WORK TO BE COMPLETED
Write down each entry precisely as given.

(Stored data)
┌──

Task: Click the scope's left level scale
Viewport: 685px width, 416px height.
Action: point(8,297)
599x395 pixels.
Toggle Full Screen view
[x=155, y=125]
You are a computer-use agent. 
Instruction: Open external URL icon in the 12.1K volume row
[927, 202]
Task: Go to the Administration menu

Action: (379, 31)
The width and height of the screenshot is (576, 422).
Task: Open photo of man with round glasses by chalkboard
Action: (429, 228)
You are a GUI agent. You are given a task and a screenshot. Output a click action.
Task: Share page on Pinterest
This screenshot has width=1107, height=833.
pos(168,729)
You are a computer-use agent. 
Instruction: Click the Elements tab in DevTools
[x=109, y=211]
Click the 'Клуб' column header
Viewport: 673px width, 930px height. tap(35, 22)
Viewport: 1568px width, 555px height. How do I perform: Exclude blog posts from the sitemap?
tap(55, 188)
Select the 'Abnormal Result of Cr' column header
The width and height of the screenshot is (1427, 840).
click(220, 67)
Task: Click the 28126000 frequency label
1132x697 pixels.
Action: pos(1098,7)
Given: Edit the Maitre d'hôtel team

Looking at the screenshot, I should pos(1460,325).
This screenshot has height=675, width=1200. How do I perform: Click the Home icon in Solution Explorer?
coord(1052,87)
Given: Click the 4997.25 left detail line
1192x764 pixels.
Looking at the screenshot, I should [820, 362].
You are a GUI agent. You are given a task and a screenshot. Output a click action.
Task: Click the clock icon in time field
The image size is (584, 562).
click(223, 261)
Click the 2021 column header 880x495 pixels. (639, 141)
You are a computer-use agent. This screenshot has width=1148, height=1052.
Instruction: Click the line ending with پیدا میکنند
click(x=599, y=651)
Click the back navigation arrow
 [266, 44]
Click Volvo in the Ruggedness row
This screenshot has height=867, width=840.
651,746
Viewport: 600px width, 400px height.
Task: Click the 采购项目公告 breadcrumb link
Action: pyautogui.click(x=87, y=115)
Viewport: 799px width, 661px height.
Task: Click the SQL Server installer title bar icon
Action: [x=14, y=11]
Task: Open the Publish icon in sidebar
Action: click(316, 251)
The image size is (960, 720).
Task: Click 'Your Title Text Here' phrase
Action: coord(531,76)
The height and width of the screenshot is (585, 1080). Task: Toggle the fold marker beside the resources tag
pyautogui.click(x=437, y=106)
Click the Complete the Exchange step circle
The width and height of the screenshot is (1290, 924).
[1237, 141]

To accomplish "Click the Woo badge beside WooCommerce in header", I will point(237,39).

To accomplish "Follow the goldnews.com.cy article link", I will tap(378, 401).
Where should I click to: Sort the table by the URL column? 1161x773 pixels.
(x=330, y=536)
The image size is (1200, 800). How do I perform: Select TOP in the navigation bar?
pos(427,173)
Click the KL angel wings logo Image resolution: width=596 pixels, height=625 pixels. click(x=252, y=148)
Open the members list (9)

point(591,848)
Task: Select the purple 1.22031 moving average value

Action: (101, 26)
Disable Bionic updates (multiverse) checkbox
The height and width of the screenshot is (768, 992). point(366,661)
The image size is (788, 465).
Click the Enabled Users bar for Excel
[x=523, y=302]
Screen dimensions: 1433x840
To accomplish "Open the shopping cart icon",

└──

SOLUTION TO THIS EXERCISE
Task: Click the scope's left level scale
Viewport: 685px width, 416px height.
Action: point(8,297)
599x395 pixels.
Toggle Full Screen view
[x=155, y=125]
You are a computer-use agent. 
Instruction: Open external URL icon in the 12.1K volume row
[927, 202]
Task: Go to the Administration menu

Action: (379, 31)
The width and height of the screenshot is (576, 422).
Task: Open photo of man with round glasses by chalkboard
Action: (429, 228)
You are a GUI agent. You are given a task and a screenshot. Output a click action.
Task: Share page on Pinterest
This screenshot has width=1107, height=833.
pos(168,729)
You are a computer-use agent. 
Instruction: Click the Elements tab in DevTools
[x=109, y=211]
Click the 'Клуб' column header
Viewport: 673px width, 930px height. tap(35, 22)
Viewport: 1568px width, 555px height. How do I perform: Exclude blog posts from the sitemap?
tap(55, 188)
Select the 'Abnormal Result of Cr' column header
The width and height of the screenshot is (1427, 840).
click(220, 67)
Task: Click the 28126000 frequency label
1132x697 pixels.
Action: pos(1098,7)
Given: Edit the Maitre d'hôtel team

Looking at the screenshot, I should pos(1460,325).
This screenshot has height=675, width=1200. How do I perform: Click the Home icon in Solution Explorer?
coord(1052,87)
Given: Click the 4997.25 left detail line
1192x764 pixels.
Looking at the screenshot, I should [820, 362].
You are a GUI agent. You are given a task and a screenshot. Output a click action.
Task: Click the clock icon in time field
The image size is (584, 562).
click(223, 261)
Click the 2021 column header 880x495 pixels. (639, 141)
You are a computer-use agent. This screenshot has width=1148, height=1052.
Instruction: Click the line ending with پیدا میکنند
click(x=599, y=651)
Click the back navigation arrow
 [266, 44]
Click Volvo in the Ruggedness row
This screenshot has height=867, width=840.
651,746
Viewport: 600px width, 400px height.
Task: Click the 采购项目公告 breadcrumb link
Action: pyautogui.click(x=87, y=115)
Viewport: 799px width, 661px height.
Task: Click the SQL Server installer title bar icon
Action: [x=14, y=11]
Task: Open the Publish icon in sidebar
Action: click(316, 251)
The image size is (960, 720).
Task: Click 'Your Title Text Here' phrase
Action: coord(531,76)
The height and width of the screenshot is (585, 1080). Task: Toggle the fold marker beside the resources tag
pyautogui.click(x=437, y=106)
Click the Complete the Exchange step circle
The width and height of the screenshot is (1290, 924).
[1237, 141]

To accomplish "Click the Woo badge beside WooCommerce in header", I will point(237,39).

To accomplish "Follow the goldnews.com.cy article link", I will tap(378, 401).
Where should I click to: Sort the table by the URL column? 1161x773 pixels.
(x=330, y=536)
The image size is (1200, 800). How do I perform: Select TOP in the navigation bar?
pos(427,173)
Click the KL angel wings logo Image resolution: width=596 pixels, height=625 pixels. click(x=252, y=148)
Open the members list (9)

point(591,848)
Task: Select the purple 1.22031 moving average value

Action: (101, 26)
Disable Bionic updates (multiverse) checkbox
The height and width of the screenshot is (768, 992). point(366,661)
The image size is (788, 465).
Click the Enabled Users bar for Excel
[x=523, y=302]
Screen dimensions: 1433x840
To accomplish "Open the shopping cart icon",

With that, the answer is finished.